Barbara Gilbert appeals an order dismissing, with prejudice, her third amended complaint for failing to state a cause of action. “[T]he ruling on a motion to dismiss for failure to state a cause of action is subject to de novo standard of review.” See MEBA Med. & Benefits Plan v. Lago, 867 So.2d 1184 (Fla. 4th DCA 2004); Samuels v. King Motor Co. of Fort Lauderdale, 782 So.2d 489, 495 (Fla. 4th DCA 2001).
Gilbert alleged in her complaint that she was injured when a two-year-old child drove an “electric motorized passenger vehicle” into her leg while she was standing on the sidewalk. The child is the grandson of James and Janice Merritt and the son of Steven Merritt.1 The child's nine-year-old sister was alleged to have been in the vehicle at the time of the incident.
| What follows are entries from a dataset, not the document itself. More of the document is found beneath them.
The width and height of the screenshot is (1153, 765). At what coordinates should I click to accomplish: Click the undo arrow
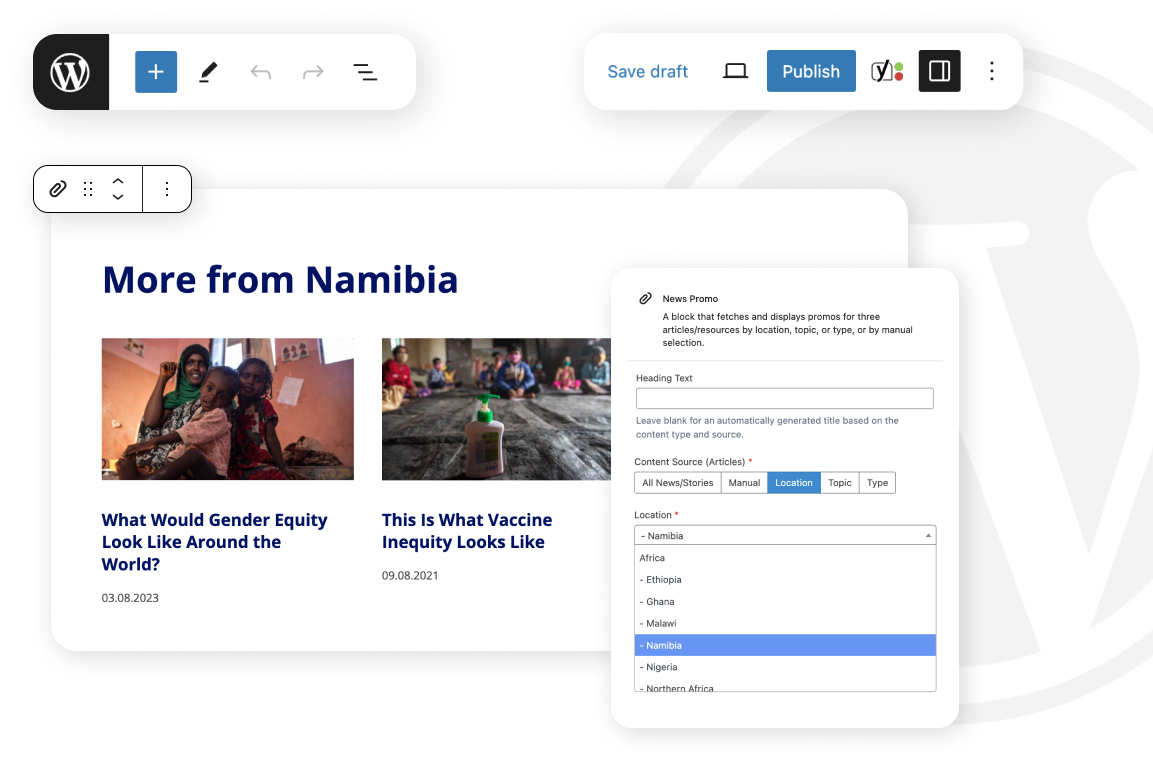(261, 72)
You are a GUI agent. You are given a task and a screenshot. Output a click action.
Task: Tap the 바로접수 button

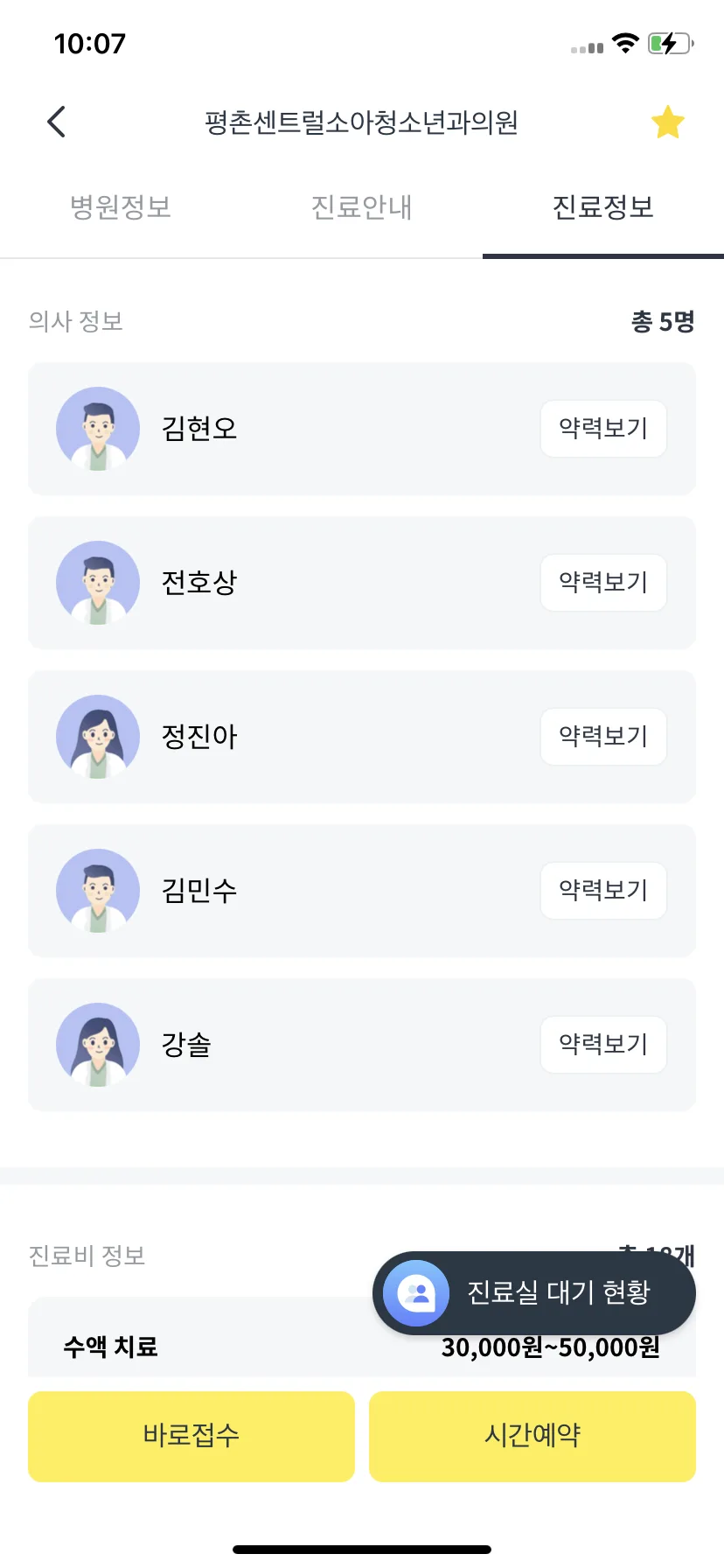(x=191, y=1436)
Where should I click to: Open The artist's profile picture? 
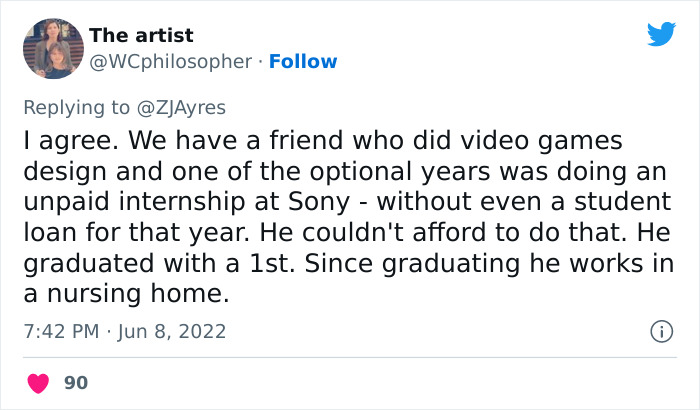pos(52,48)
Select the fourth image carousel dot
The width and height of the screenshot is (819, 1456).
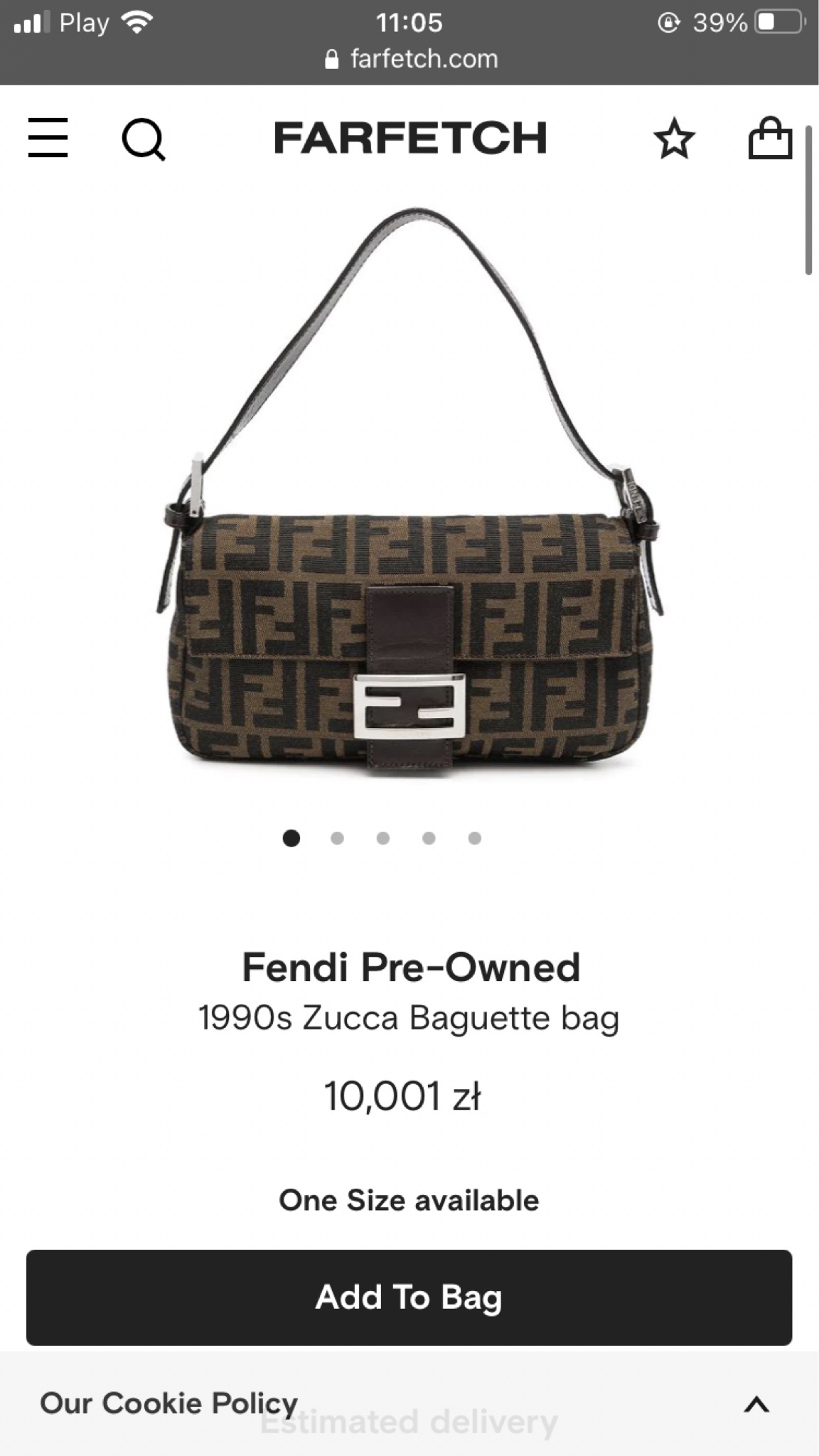429,838
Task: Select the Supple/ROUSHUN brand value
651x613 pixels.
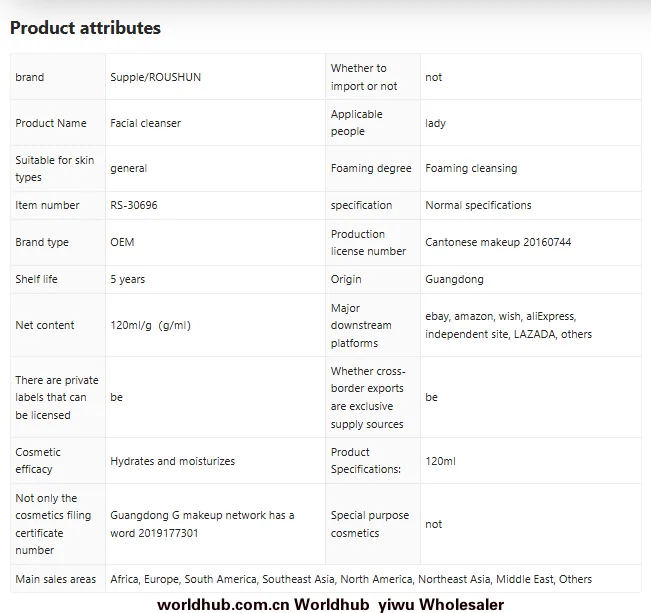Action: point(155,77)
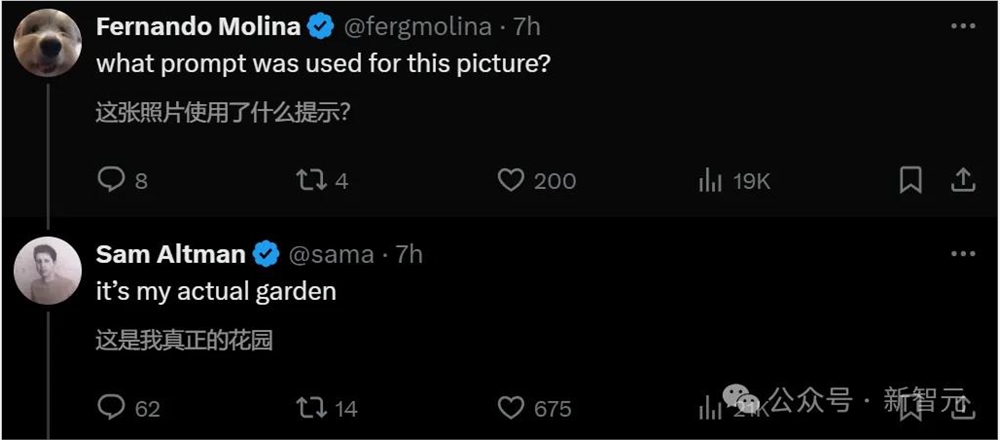
Task: Click Fernando Molina's blue verified badge
Action: coord(320,27)
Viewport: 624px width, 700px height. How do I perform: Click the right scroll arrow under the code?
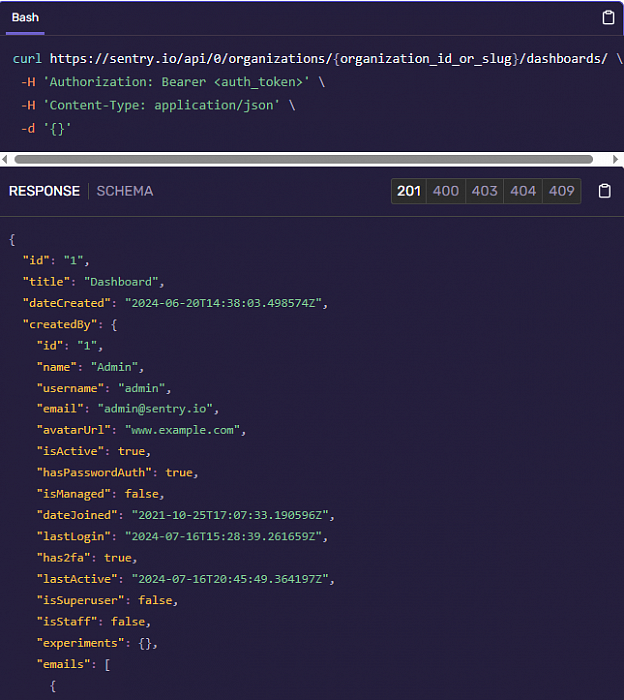(x=617, y=159)
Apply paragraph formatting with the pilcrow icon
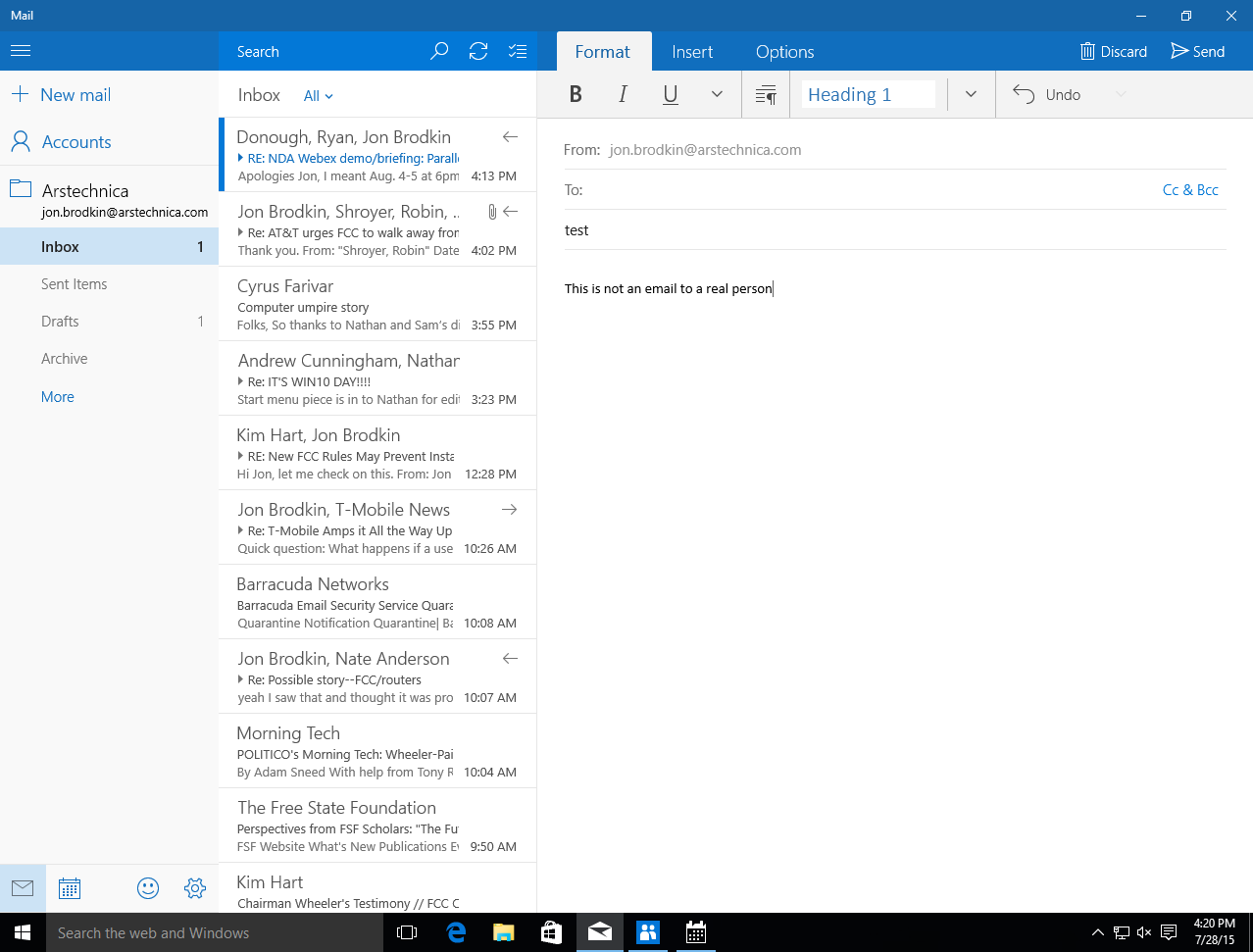The image size is (1253, 952). (765, 93)
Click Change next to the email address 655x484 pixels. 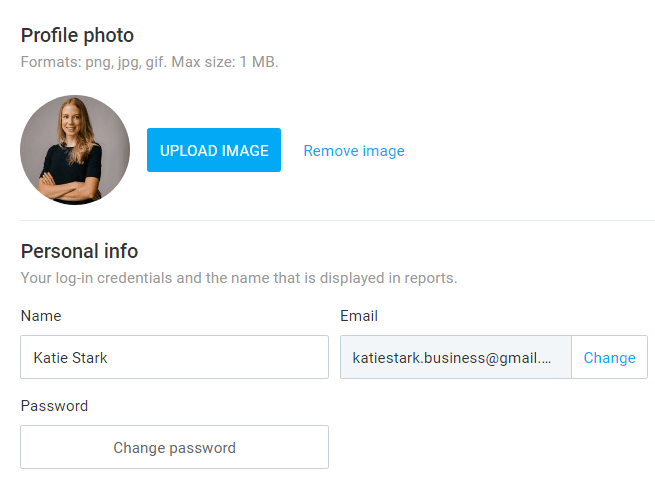point(609,357)
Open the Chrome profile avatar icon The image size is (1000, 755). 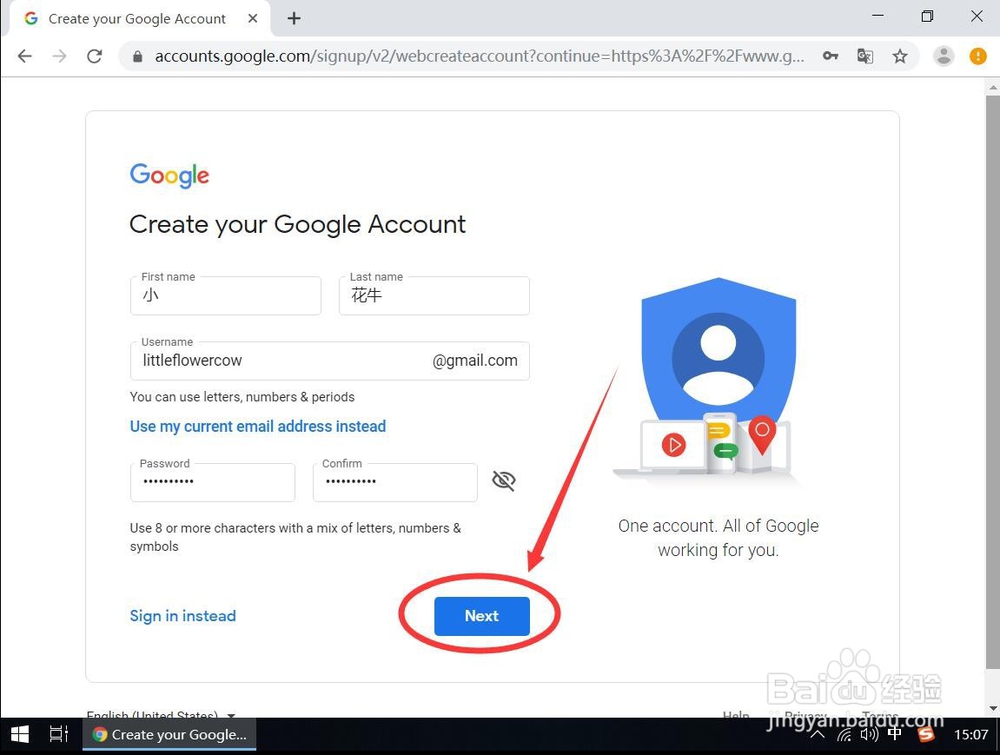tap(943, 56)
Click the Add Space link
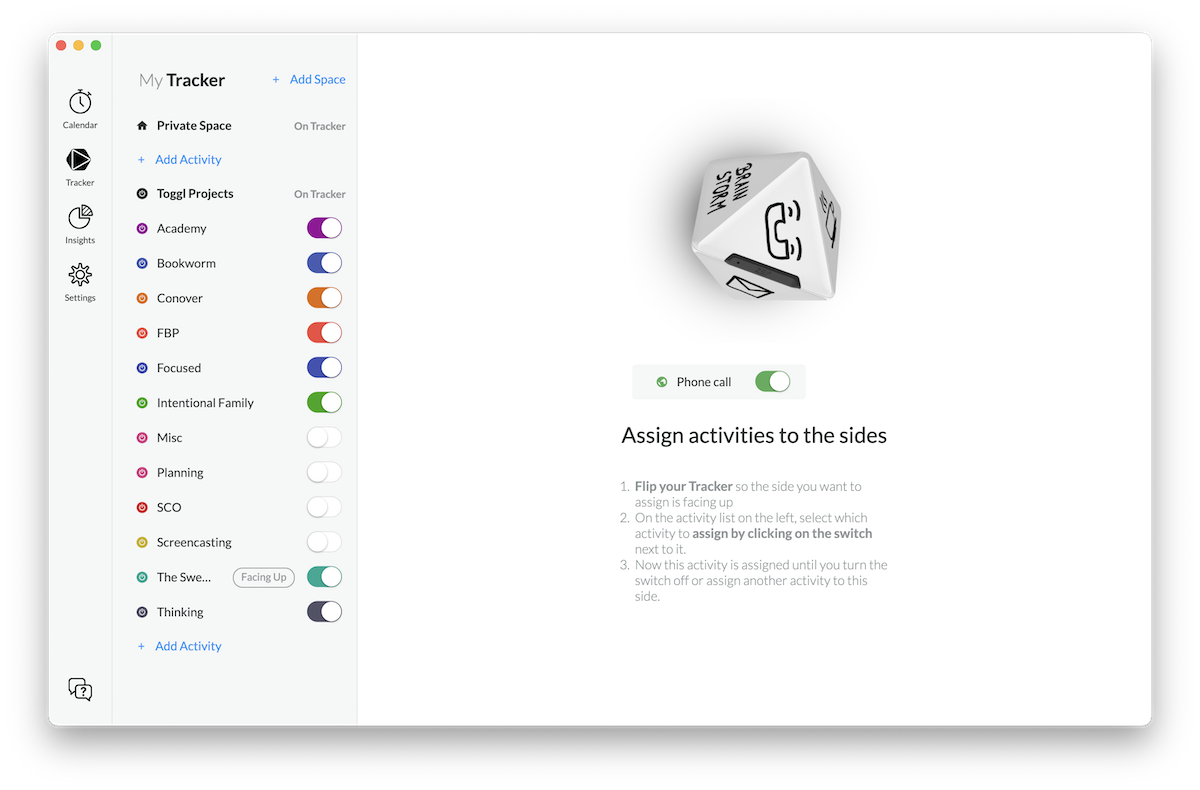This screenshot has width=1200, height=790. coord(309,79)
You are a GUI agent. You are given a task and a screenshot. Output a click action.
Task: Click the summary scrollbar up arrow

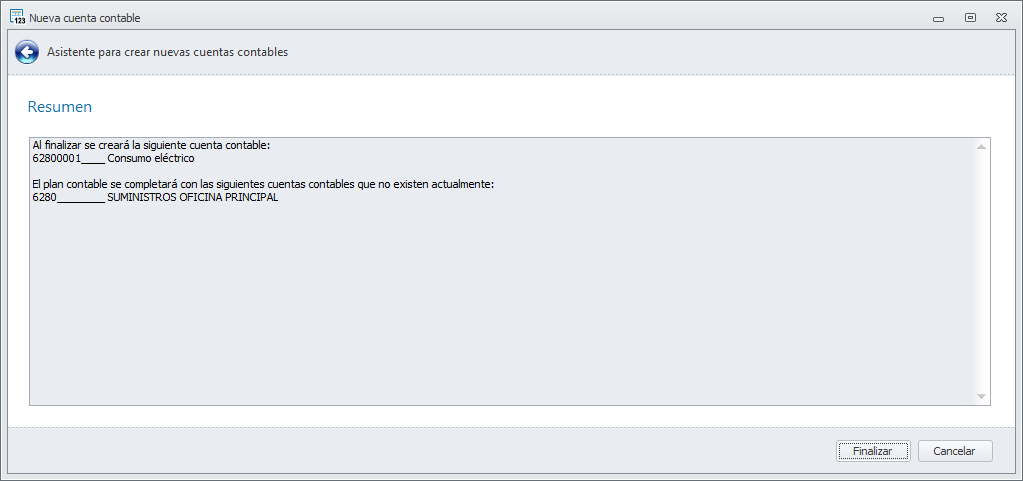(982, 147)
In Florida, the long-standing rule is that “a parent is not liable for the tort of his minor child because of the mere fact of paternity.” Seabrook v. Taylor, 199 So.2d 315, 317 (Fla. 4th DCA 1967) (citing Gissen v. Goodwill, 80 So.2d 701 (Fla.1955)). There are four recognized exceptions to this rule. The only one pertinent to this case is the first exception that allows for parental liability where the parent entrusts the “child with an instrumentality which, because of the lack of age, judgment, or experience of the child, may become a source of danger to others.” Id. (citing Gissen, supra ).
In her complaint, Gilbert alleged the defendants allowed the two-year-old child to operate an “electric motorized passenger vehicle” which was “beyond his mental capacity to safely operate.” Gilbert also alleged the child's youthful age and lack of judgment, as it related to this vehicle, caused the child to “become [a] source of danger to others.” Finally, the complaint states the allegation that the child “was mentally and/or physically incapable of safely operating an electric motorized vehicle.”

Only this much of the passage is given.